# INSTRUCTIONS FOR THE TASK
When the line containing "Select the Yandex browser icon" is found in the data below, copy it and each line after it through the line containing "Given: Select the Development", exactly and with no others.

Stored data
——

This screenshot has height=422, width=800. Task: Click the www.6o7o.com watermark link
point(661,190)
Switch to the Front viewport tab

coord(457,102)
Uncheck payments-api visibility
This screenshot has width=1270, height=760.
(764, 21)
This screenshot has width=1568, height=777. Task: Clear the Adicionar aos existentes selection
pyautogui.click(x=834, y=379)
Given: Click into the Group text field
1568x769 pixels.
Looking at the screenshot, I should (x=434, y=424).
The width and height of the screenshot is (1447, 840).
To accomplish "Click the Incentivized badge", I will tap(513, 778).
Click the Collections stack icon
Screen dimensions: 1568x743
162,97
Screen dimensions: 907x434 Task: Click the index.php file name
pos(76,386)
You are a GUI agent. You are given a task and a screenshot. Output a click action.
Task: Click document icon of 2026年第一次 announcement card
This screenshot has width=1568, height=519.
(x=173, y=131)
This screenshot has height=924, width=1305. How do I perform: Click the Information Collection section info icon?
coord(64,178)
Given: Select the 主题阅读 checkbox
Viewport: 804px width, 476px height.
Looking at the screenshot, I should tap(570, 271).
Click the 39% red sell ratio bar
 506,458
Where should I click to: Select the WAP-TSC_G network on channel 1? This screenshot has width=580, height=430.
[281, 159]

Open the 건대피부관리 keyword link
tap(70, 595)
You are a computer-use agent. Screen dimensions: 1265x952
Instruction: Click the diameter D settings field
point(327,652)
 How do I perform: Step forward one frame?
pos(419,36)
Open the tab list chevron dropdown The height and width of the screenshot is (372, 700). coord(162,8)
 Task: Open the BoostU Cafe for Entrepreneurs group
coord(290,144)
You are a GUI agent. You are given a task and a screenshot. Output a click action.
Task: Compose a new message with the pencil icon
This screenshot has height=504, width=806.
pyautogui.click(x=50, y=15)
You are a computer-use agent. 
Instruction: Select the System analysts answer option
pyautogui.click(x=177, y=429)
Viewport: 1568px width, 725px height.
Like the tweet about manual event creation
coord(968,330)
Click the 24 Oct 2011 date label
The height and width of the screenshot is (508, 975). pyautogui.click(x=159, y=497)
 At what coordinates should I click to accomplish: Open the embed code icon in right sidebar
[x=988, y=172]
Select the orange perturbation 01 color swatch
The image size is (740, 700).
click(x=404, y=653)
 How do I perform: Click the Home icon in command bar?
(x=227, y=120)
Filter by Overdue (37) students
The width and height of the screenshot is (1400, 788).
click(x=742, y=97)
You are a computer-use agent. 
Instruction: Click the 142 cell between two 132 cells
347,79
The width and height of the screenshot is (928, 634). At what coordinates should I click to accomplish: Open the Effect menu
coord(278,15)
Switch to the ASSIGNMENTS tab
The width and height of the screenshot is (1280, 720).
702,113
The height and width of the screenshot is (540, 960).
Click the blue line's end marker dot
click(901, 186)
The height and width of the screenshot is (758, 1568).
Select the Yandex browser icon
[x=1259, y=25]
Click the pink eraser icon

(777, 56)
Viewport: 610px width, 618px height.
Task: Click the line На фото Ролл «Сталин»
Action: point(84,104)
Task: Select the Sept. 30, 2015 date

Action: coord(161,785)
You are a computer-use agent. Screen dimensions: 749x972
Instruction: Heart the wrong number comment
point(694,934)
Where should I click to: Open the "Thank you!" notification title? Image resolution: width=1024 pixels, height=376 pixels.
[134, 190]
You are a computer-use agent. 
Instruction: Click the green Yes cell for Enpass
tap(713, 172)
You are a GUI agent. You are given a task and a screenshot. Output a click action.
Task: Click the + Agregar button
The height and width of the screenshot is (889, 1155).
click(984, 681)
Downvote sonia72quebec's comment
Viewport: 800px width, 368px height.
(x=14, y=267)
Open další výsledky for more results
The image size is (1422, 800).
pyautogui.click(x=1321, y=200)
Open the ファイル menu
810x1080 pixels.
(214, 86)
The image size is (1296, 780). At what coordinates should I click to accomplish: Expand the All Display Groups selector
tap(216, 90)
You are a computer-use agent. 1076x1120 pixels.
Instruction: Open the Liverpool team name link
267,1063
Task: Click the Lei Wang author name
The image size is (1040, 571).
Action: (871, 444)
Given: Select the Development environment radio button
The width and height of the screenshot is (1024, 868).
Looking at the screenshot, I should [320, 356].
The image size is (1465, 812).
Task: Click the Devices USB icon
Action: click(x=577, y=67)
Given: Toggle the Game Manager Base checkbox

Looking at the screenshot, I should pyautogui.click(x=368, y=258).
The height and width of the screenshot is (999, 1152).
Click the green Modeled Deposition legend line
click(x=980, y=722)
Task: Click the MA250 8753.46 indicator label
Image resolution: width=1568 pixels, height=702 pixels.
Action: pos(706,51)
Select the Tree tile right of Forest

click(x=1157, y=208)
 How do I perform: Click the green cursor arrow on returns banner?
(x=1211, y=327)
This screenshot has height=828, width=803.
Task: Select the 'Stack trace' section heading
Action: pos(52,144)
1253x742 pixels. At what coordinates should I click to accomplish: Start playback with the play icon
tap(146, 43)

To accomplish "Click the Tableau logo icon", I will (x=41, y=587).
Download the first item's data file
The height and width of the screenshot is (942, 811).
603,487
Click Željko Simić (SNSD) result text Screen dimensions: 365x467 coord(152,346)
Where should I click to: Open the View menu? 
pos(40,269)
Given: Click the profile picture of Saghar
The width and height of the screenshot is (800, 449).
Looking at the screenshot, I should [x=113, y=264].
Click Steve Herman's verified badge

——

# OUTPUT OF THE TASK
Select the Yandex browser icon
[x=1259, y=25]
Click the pink eraser icon

(777, 56)
Viewport: 610px width, 618px height.
Task: Click the line На фото Ролл «Сталин»
Action: point(84,104)
Task: Select the Sept. 30, 2015 date

Action: coord(161,785)
You are a computer-use agent. Screen dimensions: 749x972
Instruction: Heart the wrong number comment
point(694,934)
Where should I click to: Open the "Thank you!" notification title? Image resolution: width=1024 pixels, height=376 pixels.
[134, 190]
You are a computer-use agent. 
Instruction: Click the green Yes cell for Enpass
tap(713, 172)
You are a GUI agent. You are given a task and a screenshot. Output a click action.
Task: Click the + Agregar button
The height and width of the screenshot is (889, 1155).
click(984, 681)
Downvote sonia72quebec's comment
Viewport: 800px width, 368px height.
(x=14, y=267)
Open další výsledky for more results
The image size is (1422, 800).
pyautogui.click(x=1321, y=200)
Open the ファイル menu
810x1080 pixels.
(214, 86)
The image size is (1296, 780). At what coordinates should I click to accomplish: Expand the All Display Groups selector
tap(216, 90)
You are a computer-use agent. 1076x1120 pixels.
Instruction: Open the Liverpool team name link
267,1063
Task: Click the Lei Wang author name
The image size is (1040, 571).
Action: (871, 444)
Given: Select the Development environment radio button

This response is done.